▶ [Instructions for the task]:
Would you restate every entry that follows, word for word, and leave out the pictures?

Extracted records

----

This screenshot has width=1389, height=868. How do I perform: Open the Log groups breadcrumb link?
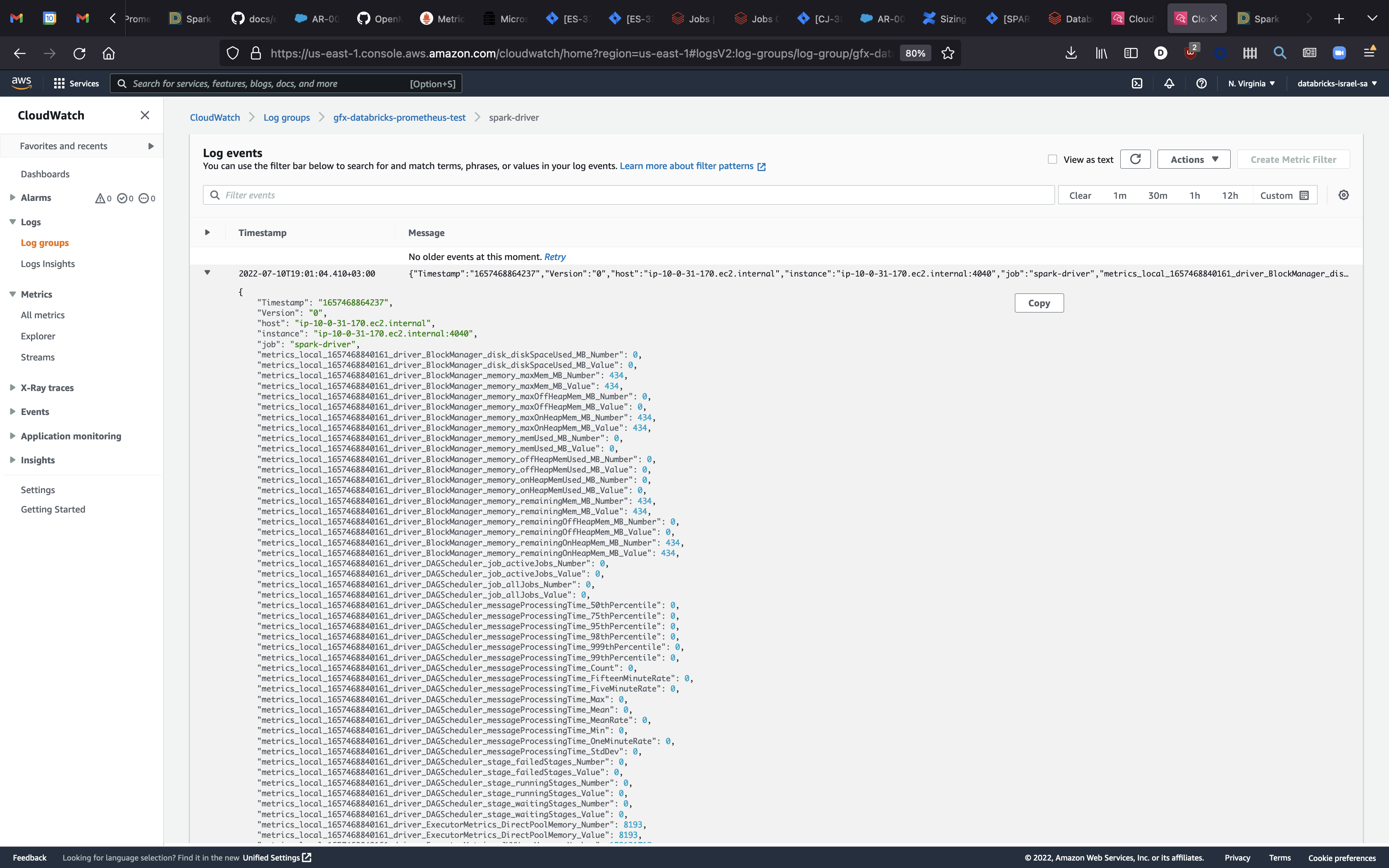pyautogui.click(x=286, y=117)
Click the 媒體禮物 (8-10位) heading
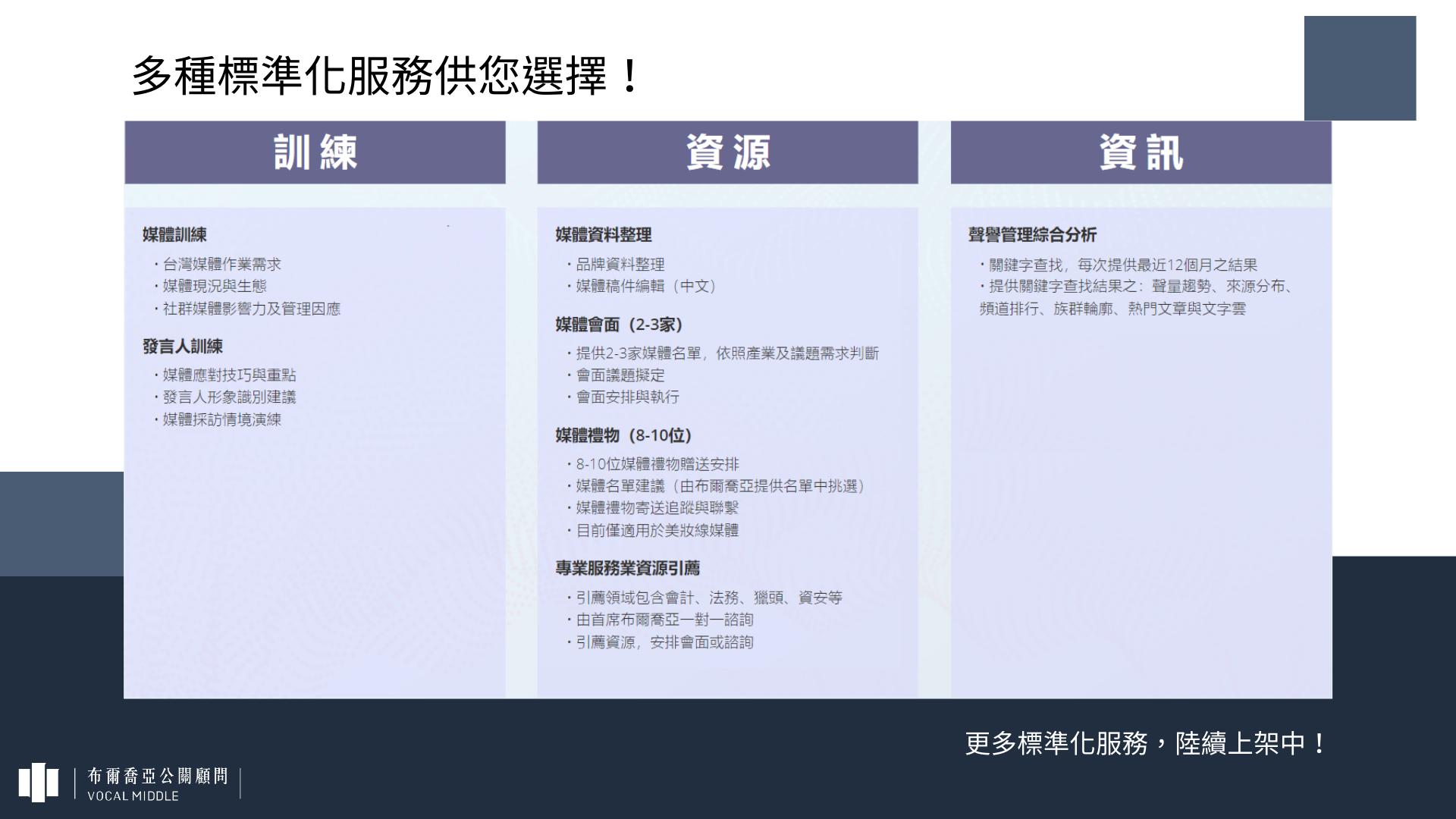Image resolution: width=1456 pixels, height=819 pixels. click(x=623, y=435)
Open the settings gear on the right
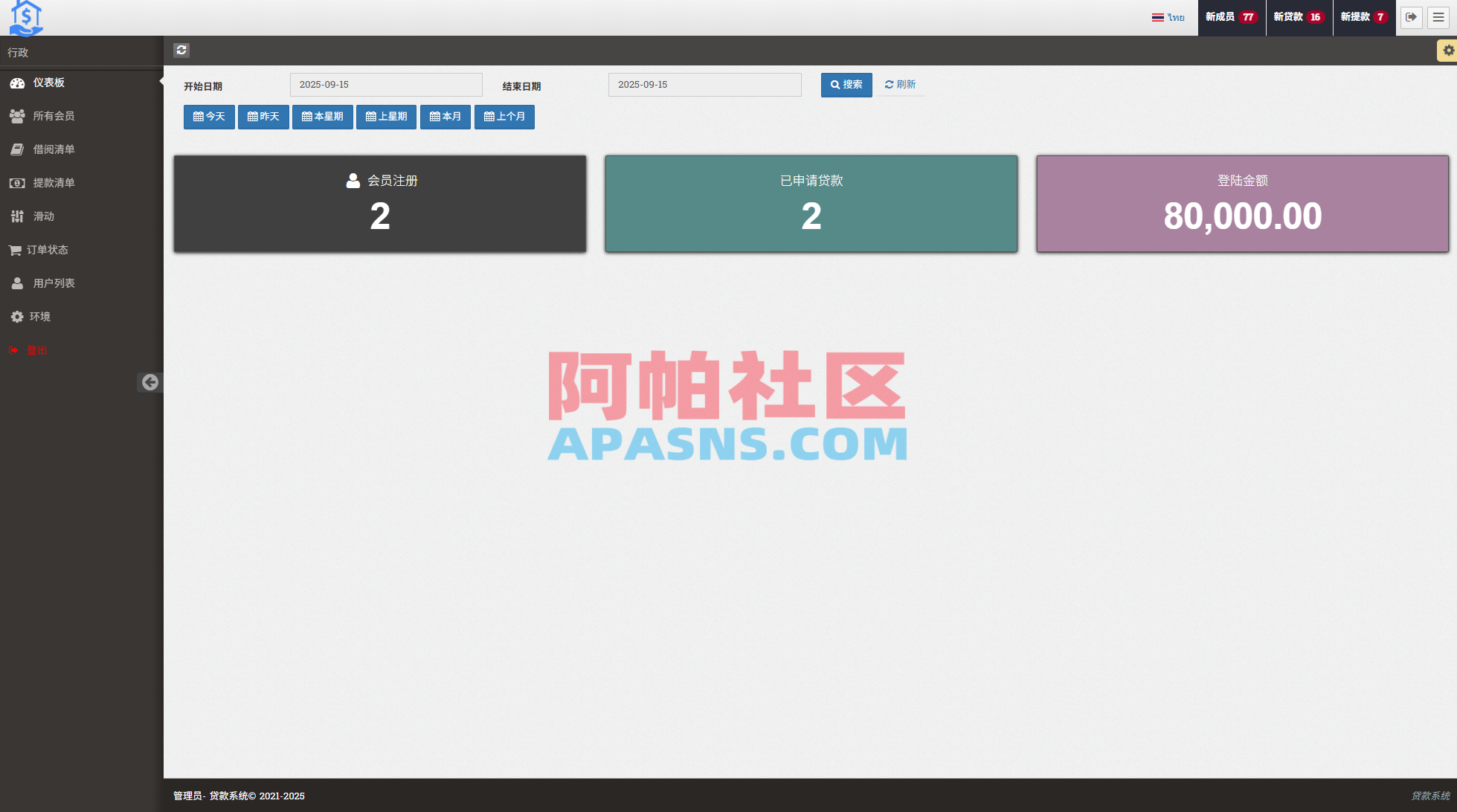This screenshot has height=812, width=1457. pyautogui.click(x=1447, y=50)
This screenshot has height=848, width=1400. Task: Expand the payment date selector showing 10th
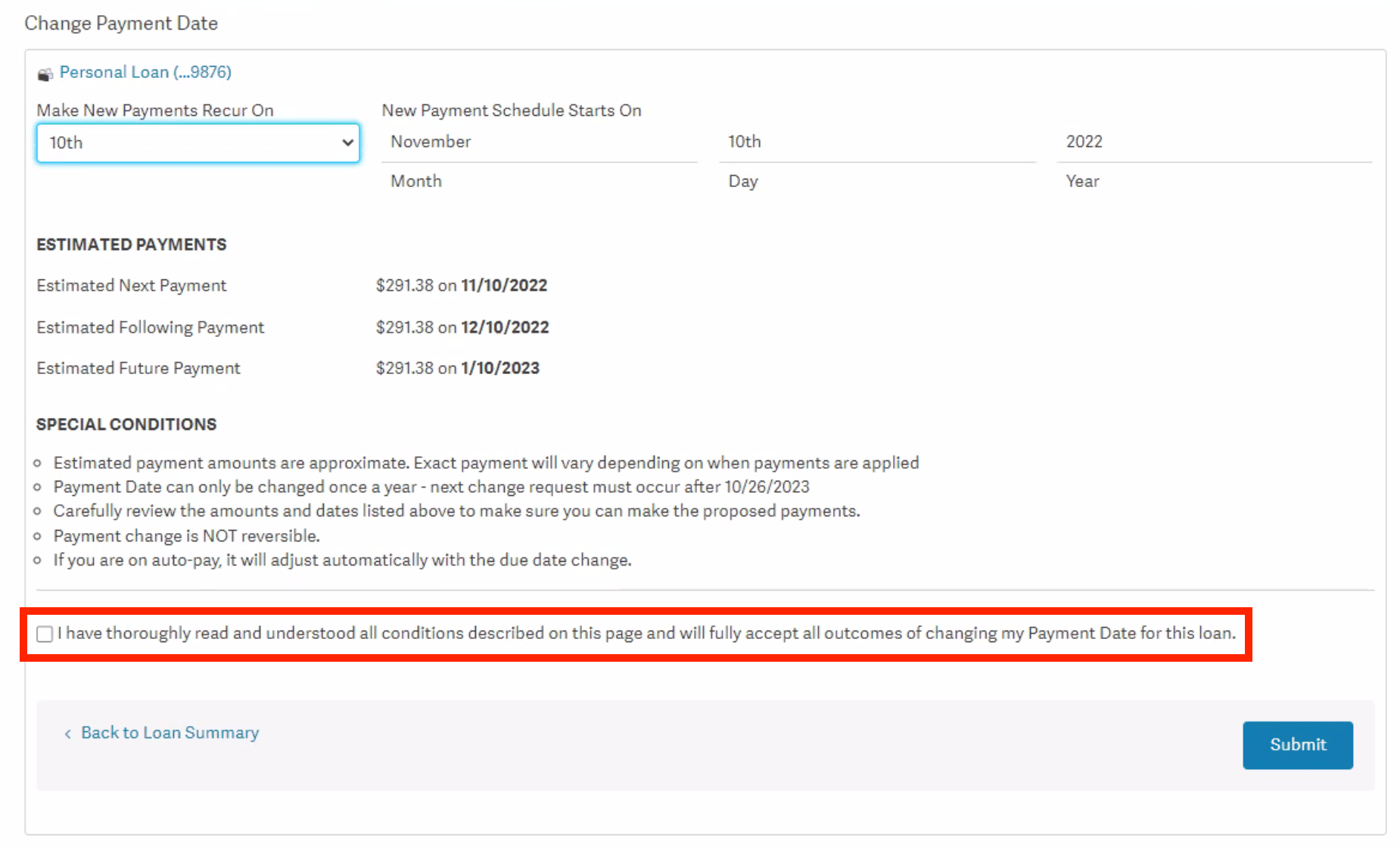tap(197, 142)
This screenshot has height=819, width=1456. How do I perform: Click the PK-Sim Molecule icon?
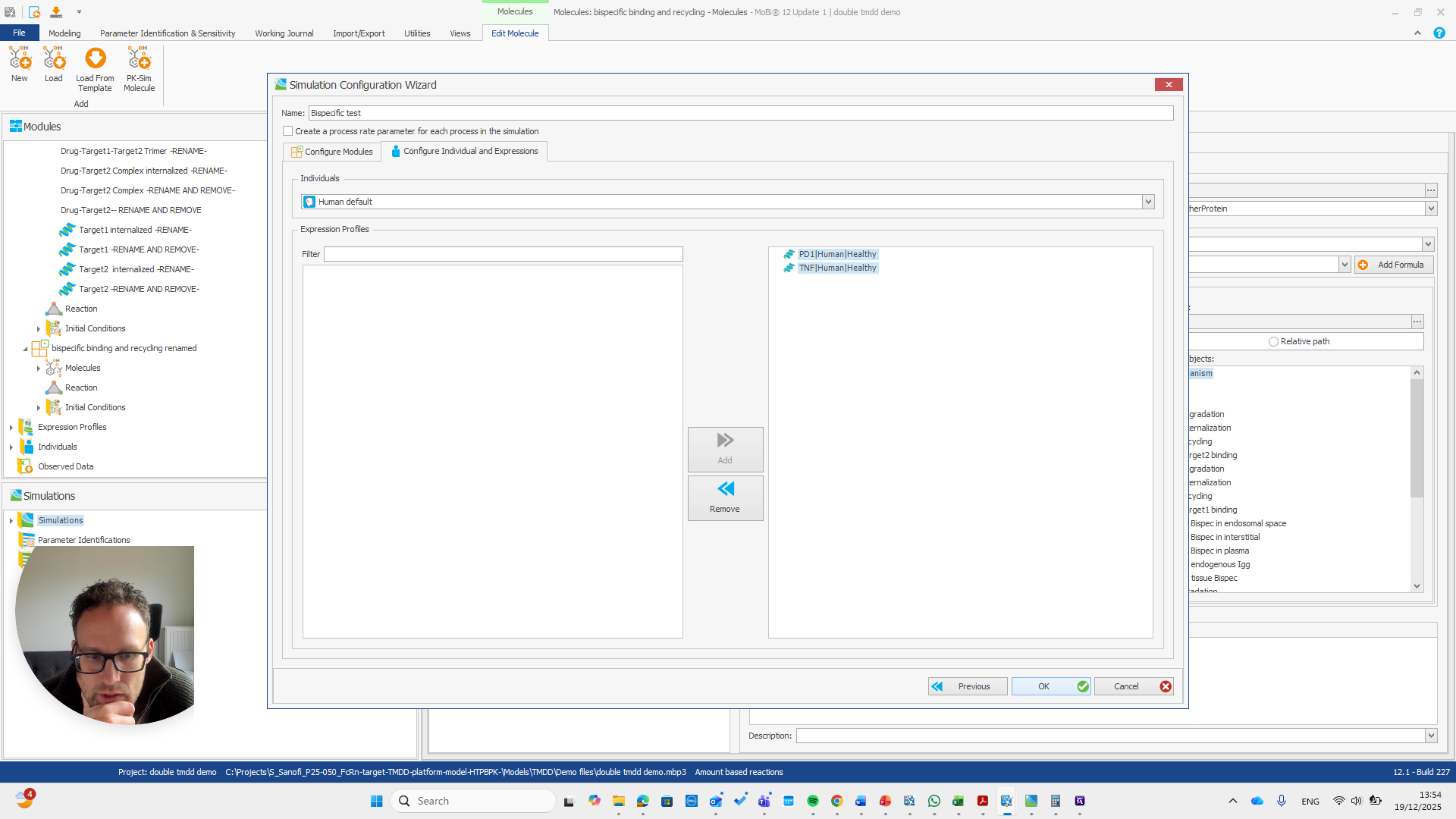pyautogui.click(x=139, y=59)
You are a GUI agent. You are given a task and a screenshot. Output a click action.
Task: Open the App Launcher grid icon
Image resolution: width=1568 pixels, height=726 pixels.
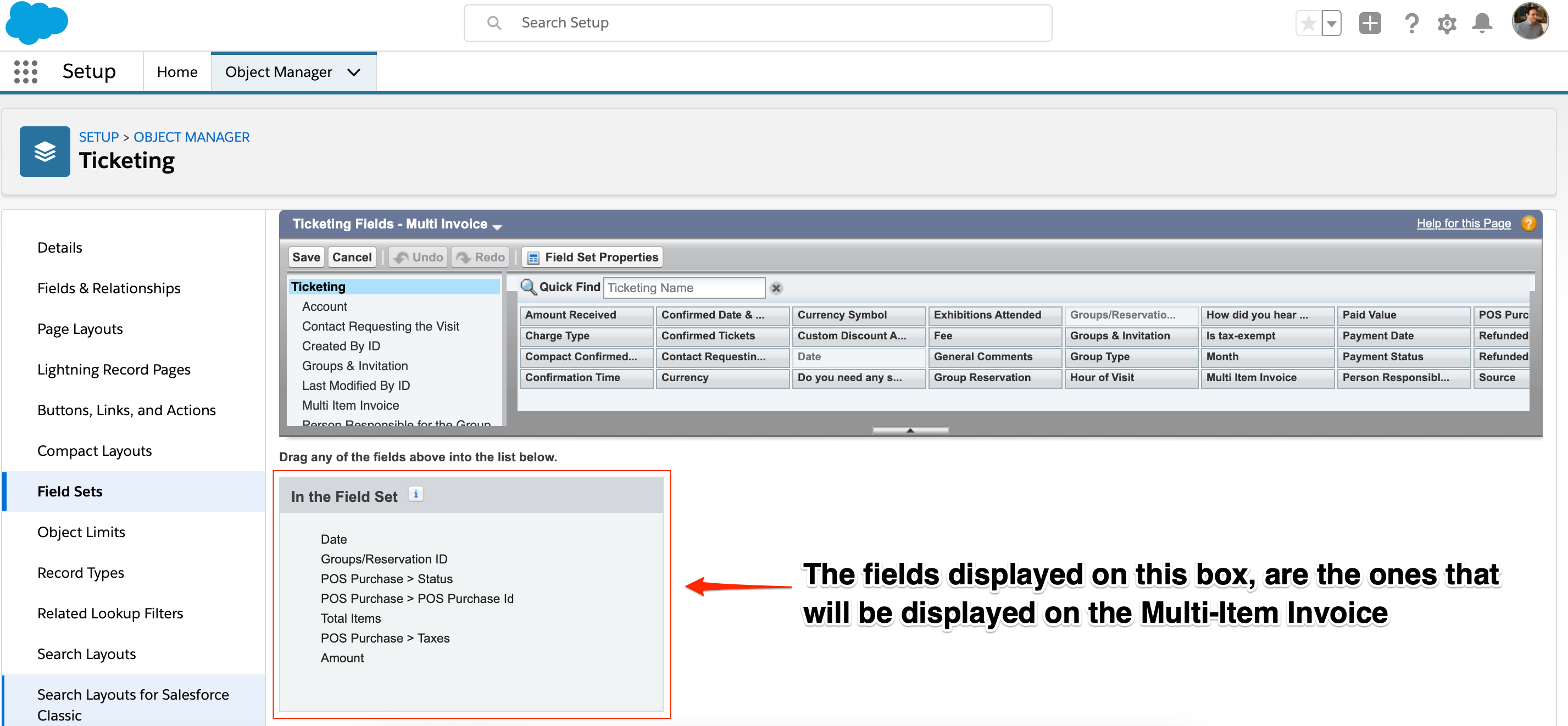pyautogui.click(x=26, y=72)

----

▶ [Completed exercise]:
This screenshot has width=1389, height=868. How do I perform: Open the Log groups breadcrumb link?
pyautogui.click(x=286, y=117)
Click the 媒體禮物 (8-10位) heading
Image resolution: width=1456 pixels, height=819 pixels. click(x=623, y=435)
Open the settings gear on the right
This screenshot has height=812, width=1457. pyautogui.click(x=1447, y=50)
This screenshot has height=848, width=1400. Task: Expand the payment date selector showing 10th
tap(197, 142)
This screenshot has height=819, width=1456. How do I perform: Click the PK-Sim Molecule icon?
pyautogui.click(x=139, y=59)
You are a GUI agent. You are given a task and a screenshot. Output a click action.
Task: Open the App Launcher grid icon
Image resolution: width=1568 pixels, height=726 pixels.
pyautogui.click(x=26, y=72)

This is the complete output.